Seine River MLA Theresa Oswald lost to Selinger Sunday at an NDP leadership convention by 33 votes.

Selinger called the convention after Oswald, Struthers and three other high-ranking cabinet ministers called on him to step down last November. 

After a brief and uneasy truce with the premier, the five ministers held a press conference Nov. 5 to resign from cabinet.

"Theresa made it very clear that we would respect the wishes of the membership," Struthers said.

"I was hopeful that that meant that we could start working with all our oars in the water and travelling in the same direction, but that hasn't been the case as of yet."

Selinger undecided on what to do with rebels

Monday, Selinger said he had not made a decision on what to do with the rebellious ministers but that everyone has learned to work more collaboratively since his leadership style was challenged last fall.

Fort Rouge MLA Jennifer Howard and Minto MLA Andrew Swan, two of the dissidents, told CBC News Thursday they intend to run for the NDP in the April 2016 provincial election.

The other three dissidents haven’t decided if they will run.

"There's a lot up in the air right now," Southdale MLA Erin Selby said in a written statement.

"I'm waiting to see what happens before I make any decisions. The premier said he wants to bring the caucus and party together, and I’m interested in the same thing. The ball is in his court right now."

Rebuilding party 1 by 1

Jobs and the economy minister Kevin Chief said the rebuilding of the NDP is something all caucus members are committed to.

He said even if some members are barred from wider meetings, conversations can still happen one on one.

"Coming back together and being together is one part of it,” Chief said Thursday. “A lot of the work that's actually going to happen is going to be those conversations, is going to be talking to one another.”

Chief said he's reached out to some of the rebels since Sunday's vote but it’s up to the entire caucus to decide if the rebels will be allowed back in.

Chief wouldn't give a timeline of when he'd like to see them back as full participating members of the NDP caucus.

"Some of them I've spoken to consistently throughout the whole leadership campaign," Chief said. "There's not one caucus member that I wouldn't feel comfortable calling, asking for support, asking for advice and I'm going to continue to do this."

'We had a caucus meeting that left people out'

In December, the NDP caucus stripped the five former ministers and outspoken Flin Flon MLA Clarence Pettersen of decision-making powers and blocked them from attending caucus meetings.

At that time, embattled independent MLA Christine Melnick was brought back into the NDP caucus with the same limited powers.

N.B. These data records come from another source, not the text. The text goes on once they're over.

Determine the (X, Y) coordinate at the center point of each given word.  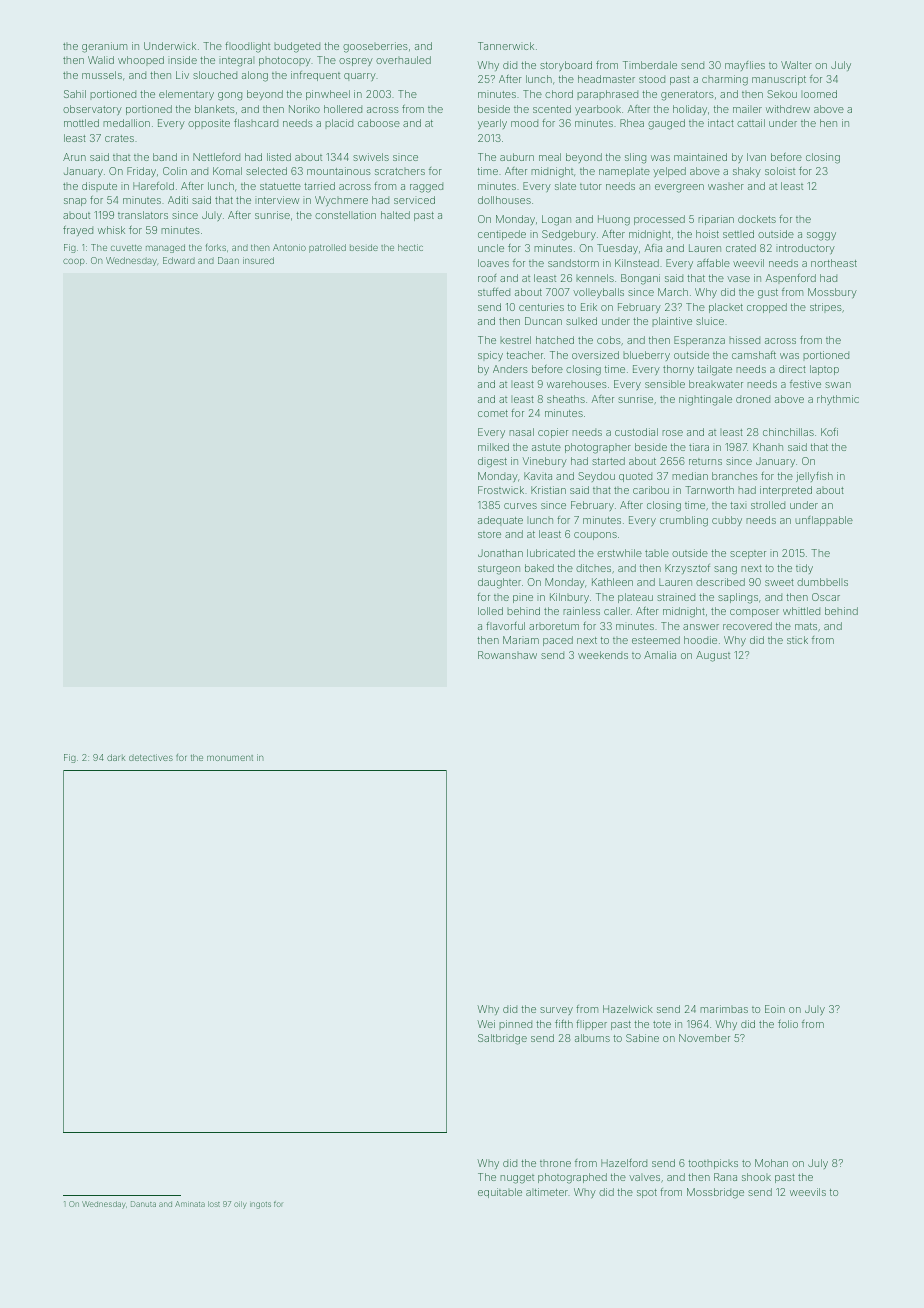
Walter (796, 65)
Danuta (143, 1204)
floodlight (247, 47)
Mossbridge (715, 1193)
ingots (260, 1205)
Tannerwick (506, 46)
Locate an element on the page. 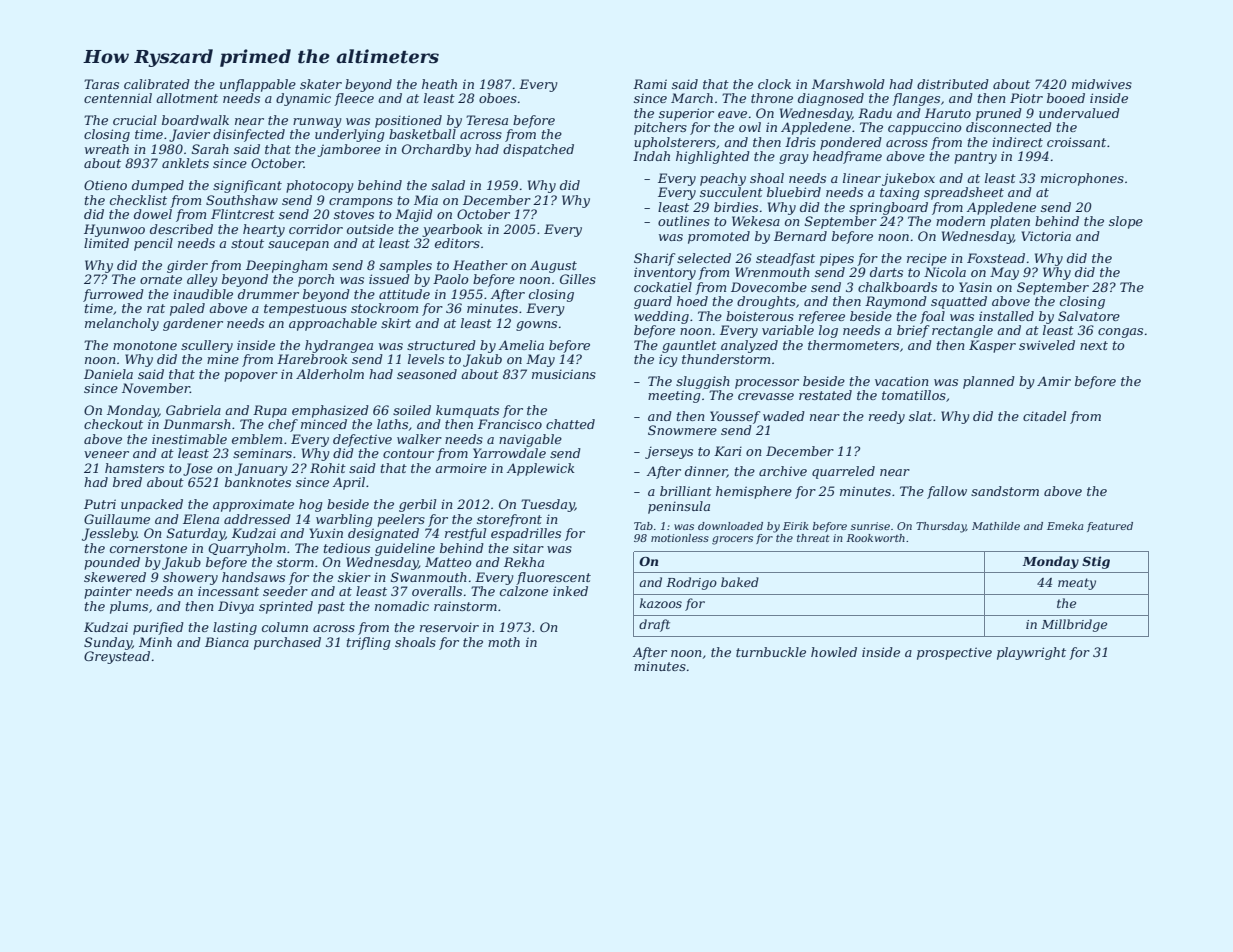 The image size is (1233, 952). limited is located at coordinates (106, 243).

Melnick was tossed from the NDP caucus in February 2014 for admitting she mislead legislators during a house debate.

"I think the members of the party gave us a very direct message to come together and to unify and focus on fighting Brian Pallister in the next election," Struthers said. "Instead we had a caucus meeting that left people out.”

Struthers said he hasn't spoken to the premier since the party vote Sunday.

He is open to re-joining cabinet but said it's not his decision. He said Selinger needs to establish a "unity cabinet."

"I'm not going to put any pressure on the premier one way or another. I don't have a demand to be in cabinet. If he asks me to be, I will gladly be … He needs to be courageous enough to make the decisions that are necessary to allow our party the best chance to compete."

Leadership contender Ashton staying silent

Thompson MLA Steve Ashton ran against Oswald and Selinger for party leadership but got the lowest amount of votes from NDP delegates and was dropped from the race after the first ballot.

Ashton was not part of the rebellion and was allowed at Wednesday's caucus meeting.

"We had a caucus meeting, and it was good to be in caucus and that's really the only thing that I can comment on," he said Thursday.

Since Sunday, Ashton has focused on catching up on constituency work. He wouldn't comment on the dissidents’ absence from the meeting.

Ashton resigned as transportation and infrastructure minister in December to run in the leadership race. He wouldn't say if he had spoken to the premier or if he would be welcomed back now.

"Any discussions I've had with the premier are between me and the premier," Ashton said.